- Location: Sakyō-ku, Kyoto, Japan
- Date: 15 January 2007; 19 years ago 7:45 p.m. (Japan Standard Time)
- Victim: Daisaku Chiba, aged 20

= Murder of Daisaku Chiba =

2007 murder case in Sakyō-ku, Kyoto, Japan

On 15 January 2007, 20-year-old Daisaku Chiba (千葉大作, Chiba Daisaku), an aspiring manga artist and first year student at Kyoto Seika University, was stabbed after bicycling home from school. He later died in the hospital. The murder has remained unsolved.

== Background ==
Chiba was a 20-year-old from Sendai. A lifelong artist, he attended the Kyoto Seika University's Manga Department as a first year student.

== Murder ==
On 15 January 2007, at around 7:45 p.m., Chiba was bicycling home on a sidewalk in Sakyō-ku, a ward of Kyoto, where a man, described as between 20 and 30 years of age, was reported by witnesses to have approached Chiba, swaying from side to side while yelling obscenities at him. The man proceeded to stab him over a dozen times, including in the chest and stomach. Chiba later died at the hospital.

== Investigation ==
Chiba's professors and classmates created and distributed an informational manga, detailing about his life and raising awareness to the public. Authorities have received 1,350 pieces of information relating to the murder.

In 2022, the National Police Agency offered up to 3 million yen for information related to the murder. Tissues were handed out by police officers containing the perpetrator's sketches at the Kokusaikaikan Station. This practice has been done multiple times in the past as an attempt to receive investigation relating to the murder, although it has remained unsolved.

__TASK 1__: List the section headings that appear under the main title of the article on the murder of Daisaku Chiba.
__TASK 2__: Quote the stretch from "On 15 January 2007, 20-year-old" through "murder has remained unsolved." in the article on the murder of Daisaku Chiba.
The lines after this are separate material with no connection to the article.

__Collected data entries__:
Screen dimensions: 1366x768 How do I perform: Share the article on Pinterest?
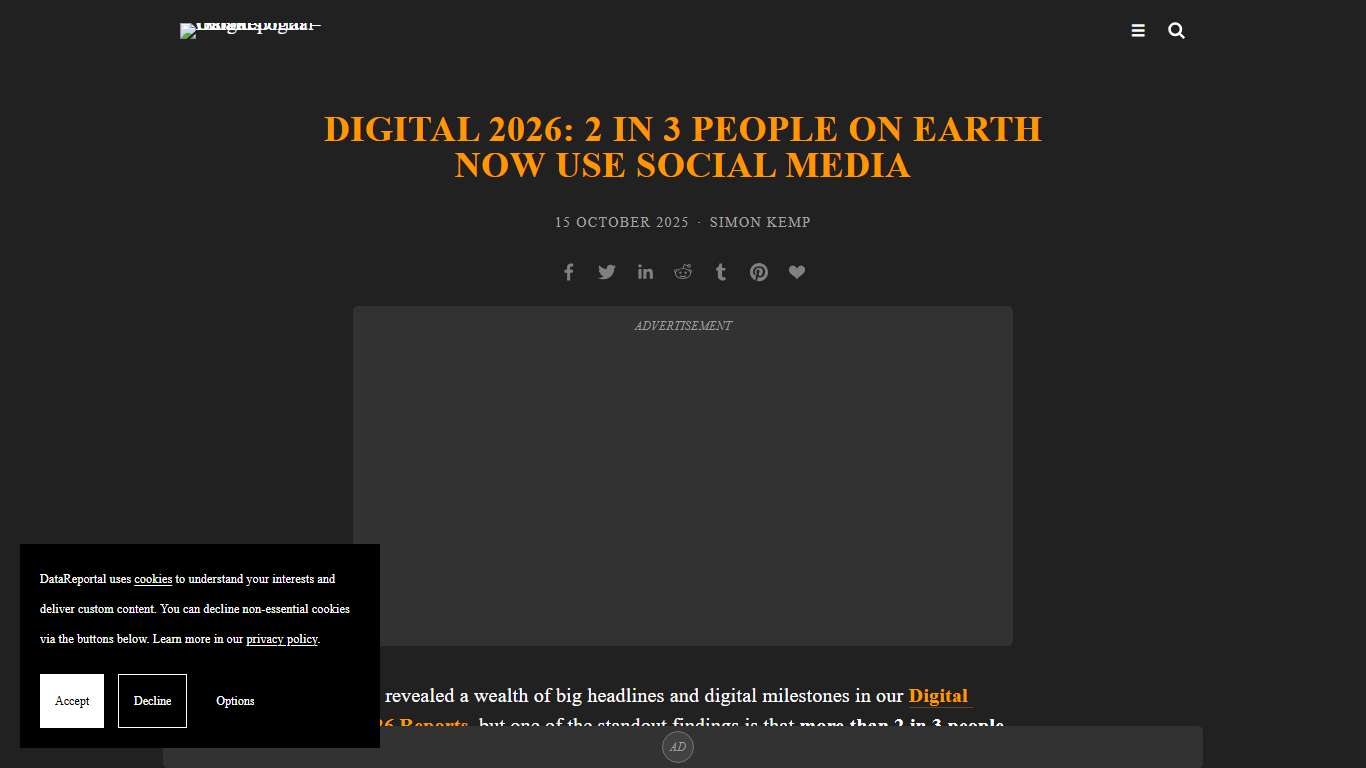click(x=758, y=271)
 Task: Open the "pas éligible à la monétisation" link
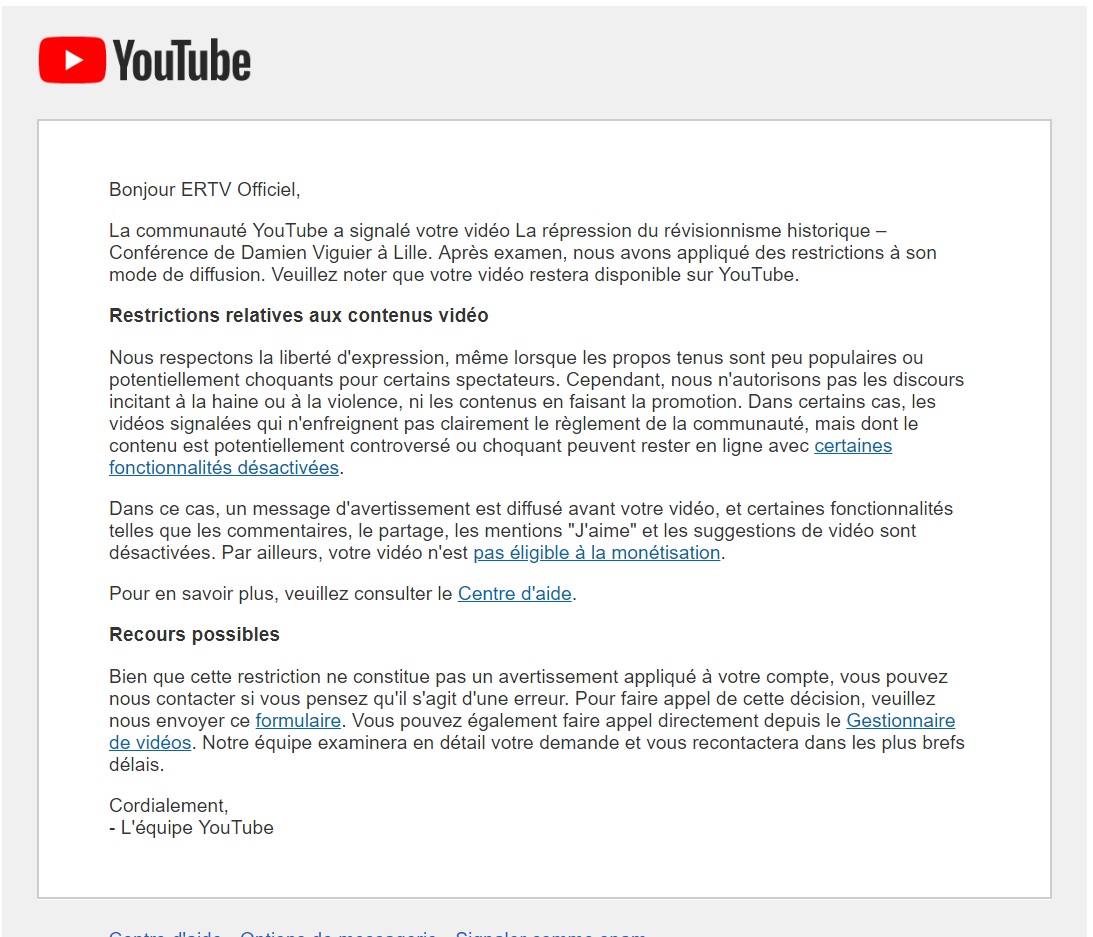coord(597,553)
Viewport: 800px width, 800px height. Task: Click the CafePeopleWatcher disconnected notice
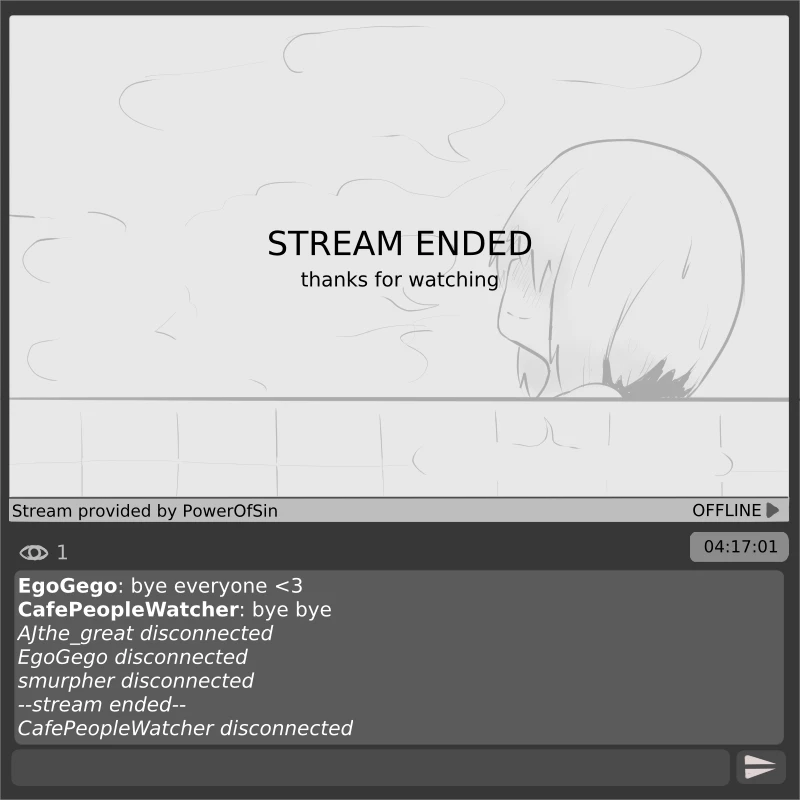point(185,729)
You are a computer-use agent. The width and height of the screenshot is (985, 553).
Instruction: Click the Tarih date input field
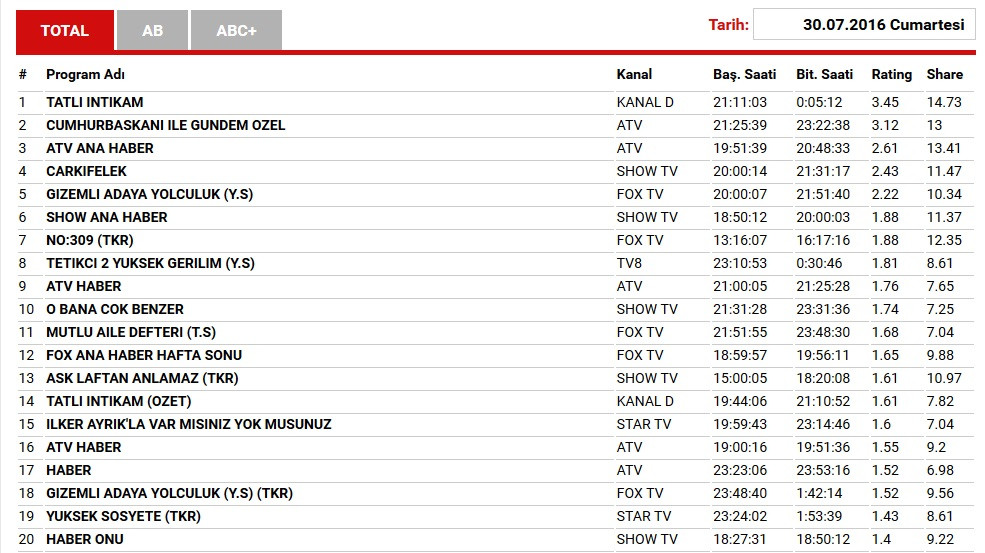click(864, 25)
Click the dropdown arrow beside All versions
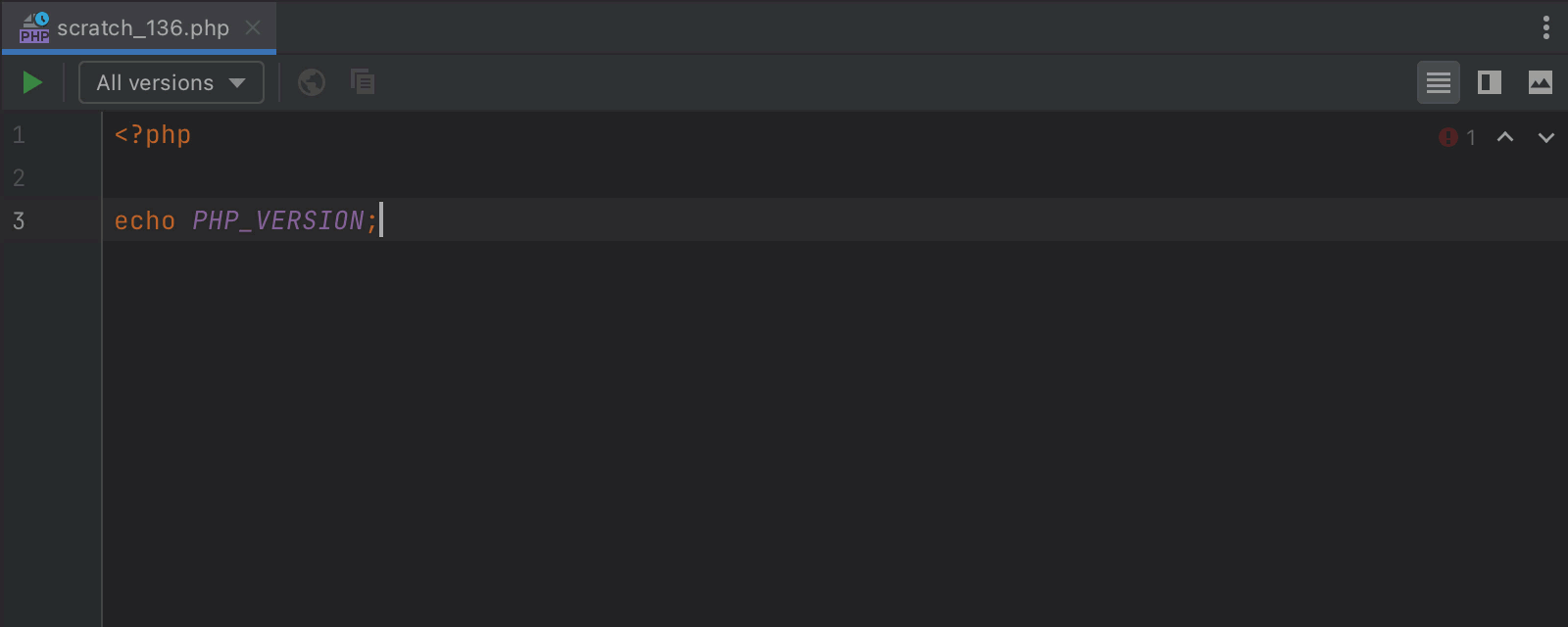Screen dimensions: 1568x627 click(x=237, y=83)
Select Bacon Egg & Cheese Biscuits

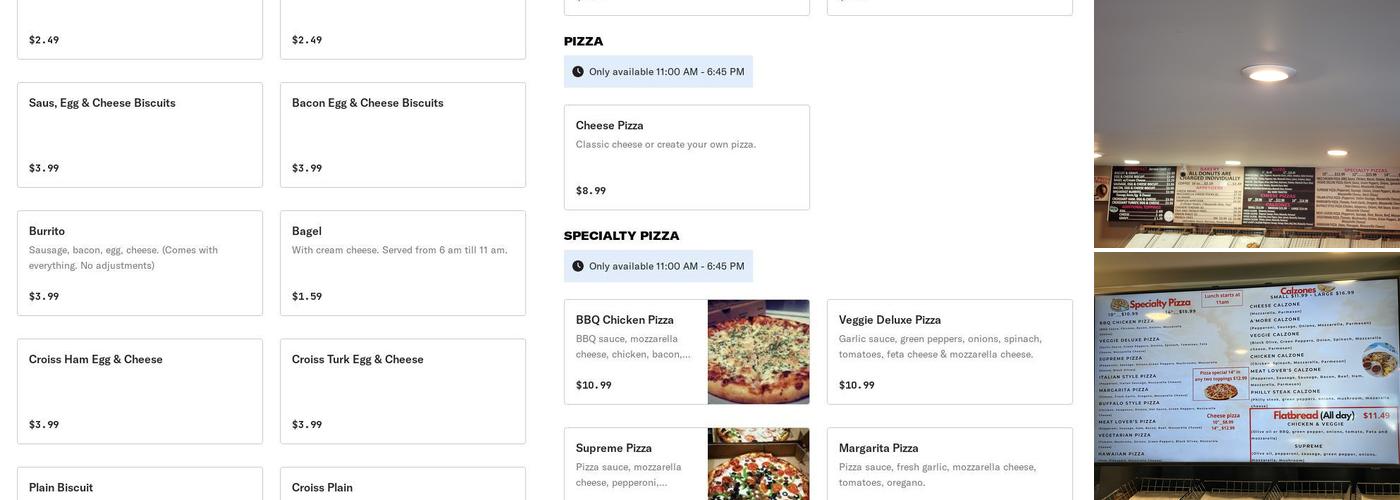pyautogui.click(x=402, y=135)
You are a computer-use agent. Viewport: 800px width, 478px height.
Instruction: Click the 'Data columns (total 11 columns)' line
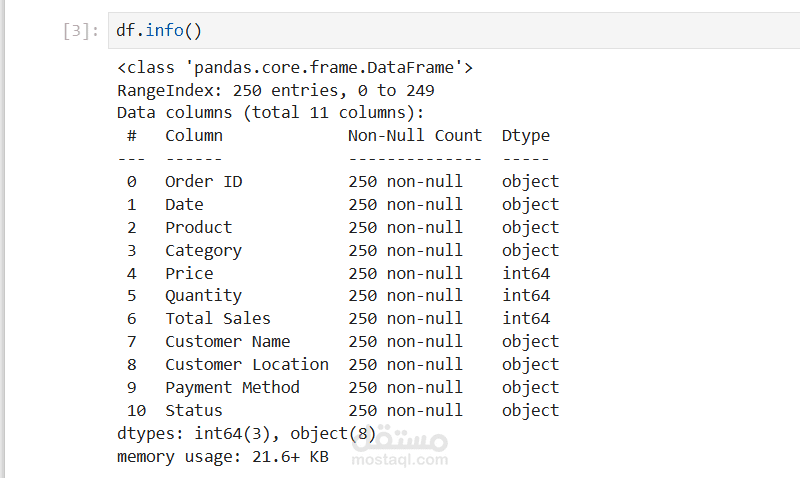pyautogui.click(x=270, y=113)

__EXERCISE RESULT 1__: Background, Murder, Investigation

__EXERCISE RESULT 2__:
On 15 January 2007, 20-year-old Daisaku Chiba (千葉大作, Chiba Daisaku), an aspiring manga artist and first year student at Kyoto Seika University, was stabbed after bicycling home from school. He later died in the hospital. The murder has remained unsolved.